Exercise tasks:
a) According to the passage on funding social care, why might reform of the Land Compensation Act 1961 be required? Answer in one to three sentences.
b) Pick up the passage on funding social care after its final sentence and continue it.
--- BEGIN Page excerpt ---
As per the conclusions of the House of Commons Joint Committee Inquiry on the Long-term Funding of Social care it appears likely that a combination of different revenue-raising options will need to be employed, at both a local and a national level in order to raise the funds required.

 

At a national level this may potentially take the form of a hypothecated social care premium element of national insurance as advocated by the cross-party group of backbench MPs.

 

However, as David Willetts at the Resolution Foundation Intergenerational Commission makes clear it is unrealistic to expect a proportionally smaller working population to solely bear the burden of funding the increasing demands of the welfare state.

 

              Today, for every ten working age adults there are seven young and old               people needing their support. This dependency ratio has hit a historic low               and now it is rising inexorably upwards. By 2030, that ratio will rise to               nearly nine.

              So we are entering a period when just to maintain the existing welfare               state promise is going to cost more and more. By the end of the next               decade this cost will rise by £20bn a year. By 2040 it will rise to £60bn.

              That translates to an income tax hike of 15p in the basic rate by 2040, the               burden of which will overwhelmingly fall on the generations following baby               boomers.

              Is that kind of tax rise really the legacy we – a generation that owns half               the nation’s wealth £13tn of wealth – want to bequeath to our children and               grandchildren?

 

 

Land Values as a tax base come in principally at the local level. Firstly, there is the issue of building more council run residential care and nursing homes as well as the provision of both assisted living (also known as extra-care housing) and sheltered housing  that is made available to over 55’s. So too is there a need for supported housing for those who are homeless, people living with mental illness, learning disabilities or recovering from substance misuse, people who have spent their childhood in care, are fleeing domestic violence, or those who are elderly and need extra support to live.

 

While the lifting of borrowing caps for local authorities was announced last year, this needs to be coupled with access to development land at current use value to assist local authorities in the provision of affordable properties.  Allowing access to land at current use value may require reform of the Land Compensation Act 1961 that presently makes it difficult for councils to acquire needed land without paying a prospective ‘hope value’.[13]

 

 

Secondly, there is the issue of domiciliary care and operating costs of council run residential and nursing homes. The government has implemented some short-term stop gap measures in the form of supplementary treasury funding and social care precepts on top of existing council tax, but the issue of longer-term sustainable funding is yet to be resolved.
--- END Page excerpt ---
--- BEGIN Supplied records ---
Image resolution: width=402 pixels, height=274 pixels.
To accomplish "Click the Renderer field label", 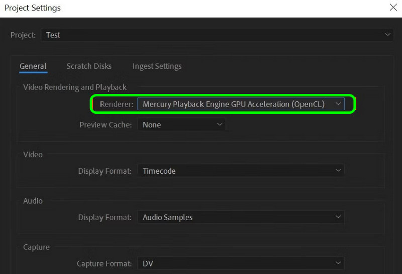I will (x=116, y=104).
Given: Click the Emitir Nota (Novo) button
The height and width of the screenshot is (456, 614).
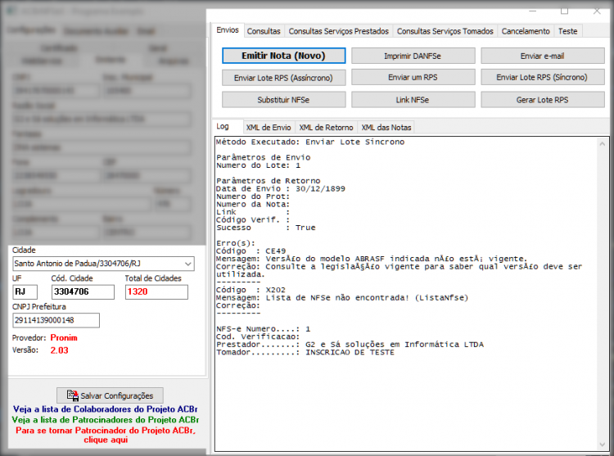Looking at the screenshot, I should (x=283, y=56).
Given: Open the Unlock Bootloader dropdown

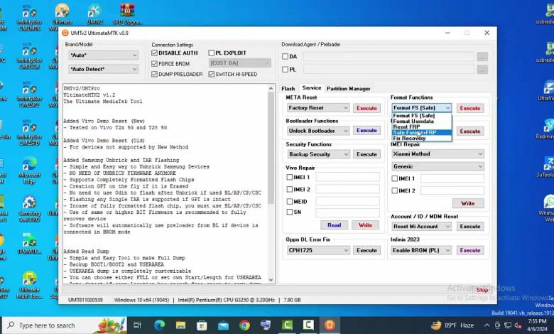Looking at the screenshot, I should click(317, 131).
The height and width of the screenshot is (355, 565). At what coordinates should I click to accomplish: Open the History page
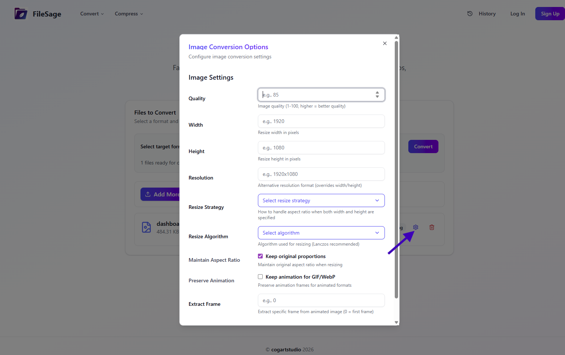487,13
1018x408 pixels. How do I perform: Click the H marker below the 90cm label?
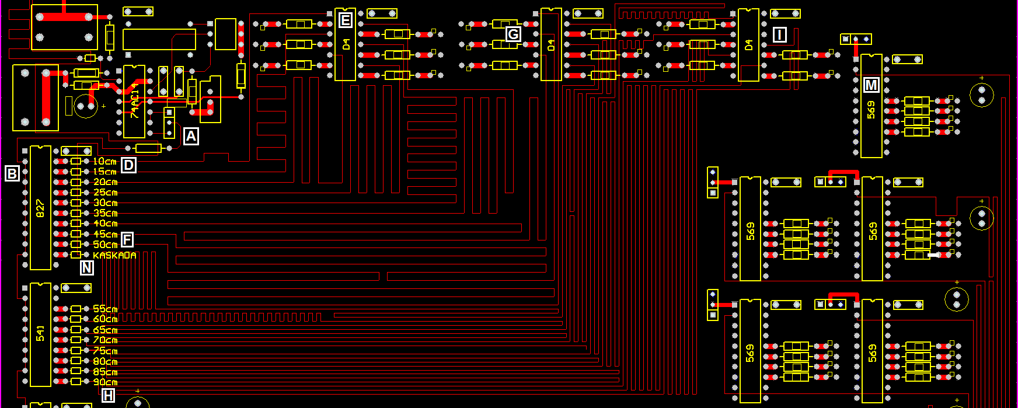(x=108, y=396)
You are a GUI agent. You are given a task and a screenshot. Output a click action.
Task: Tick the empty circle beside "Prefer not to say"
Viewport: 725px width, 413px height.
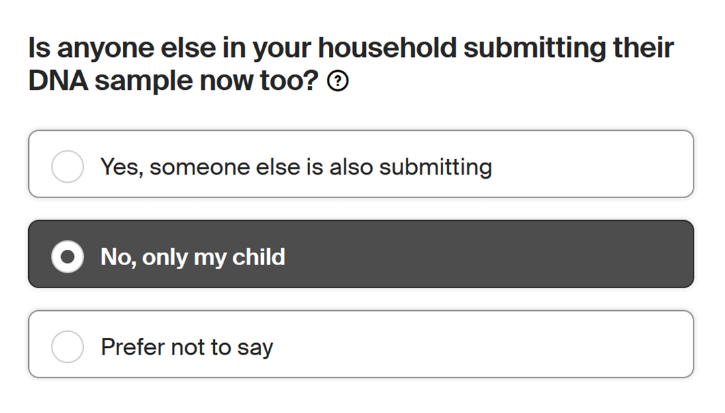click(68, 347)
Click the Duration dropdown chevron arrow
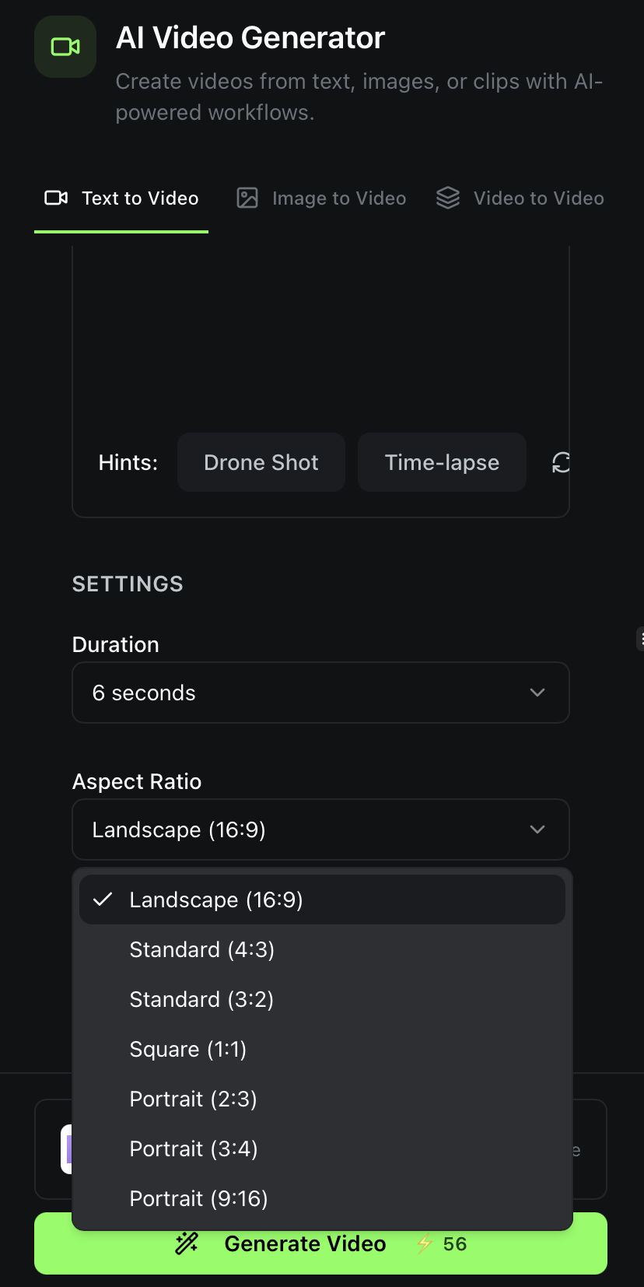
--- END Supplied records ---
Responses per task:
a) Reform may be needed so that local authorities can get development land at current use value. The Act currently makes it difficult for councils to acquire the land they need without paying a prospective "hope value."

b)
 

Willetts in the Resolution Foundation research writes:

 

              “…the bulk of our property tax revenues come through Council Tax –               which is just about the most regressive property tax you could have. The               tax rate for a family living in a £100,000 house is five times that of               someone living in a £1 million pound property.

              That is why Council Tax is crying out for reform…a 1% tax on the value of               properties after their first £100,000 would add up to £9 billion to revenues.               That’s more than enough to reduce other taxes, such as stamp duty, and               provide valuable extra investment in social care.

              Yes, some would pay more. But there are ways to help asset-rich, low-              income older families, for example through deferred payments. And those               with the lowest incomes would pay less, as will younger people who don’t               own their own homes.

             

              Council tax in its present form and the supplementary social precept creates an               inequitable distribution of the tax burden. A Land Value Tax is not assessed on               tenants but rather on Landowners i.e. where the accumulated wealth lies.

There appears to be a cross-party consensus around the need for a sharing of adult social care costs between the taxpayer and the individual user as well as a recognition that individuals should be protected from the loss of homes as a consequence of high care needs in later life.

 

Additionally, as Sir Andrew Dilnot has concluded “a tax is needed to provide lifelong adult social care that is not means-tested.

 

A residential Land Value Tax approach may offer a solution to these expressed aims in the funding of adult social care.

 

The tax base is the rental value of land in owner-occupied and let residential accommodation.  The land rental value is assessed by the local authority valuation office.

 

An owner-occupied homeowners allowance is provided for against a single main residence equivalent to the local housing allowance set by the Local Authority based on the number of bedrooms and area in which the property is located.

 

The Social care precept is set by the local authority based on its budget for adult social care costs net of any central/NHS funding as a proportion of the residential land rental value taxable base.

 

The precept is automatically hypothecated for adult social care. Individuals receive care based on assessed needs not on their means.

 

Tenants and owner-occupiers in low value properties (below 30th percentile locally) receive domiciliary care free of charge.  Landlords will pay the social care precept from rents paid by tenants.

 

Owner-occupiers in higher value properties (with a rental value above the Local Housing Allowance) and owners of let property pay the social care precept in proportion to the value of the property.

 

Owner-occupiers over 55 years of age or on benefits may apply to defer payment of the precept until the property is sold or bequeathed. Inheritors may apply for settlement of deferred tax liabilities in instalments over ten years as currently applies to Inheritance tax liabilities arising on property.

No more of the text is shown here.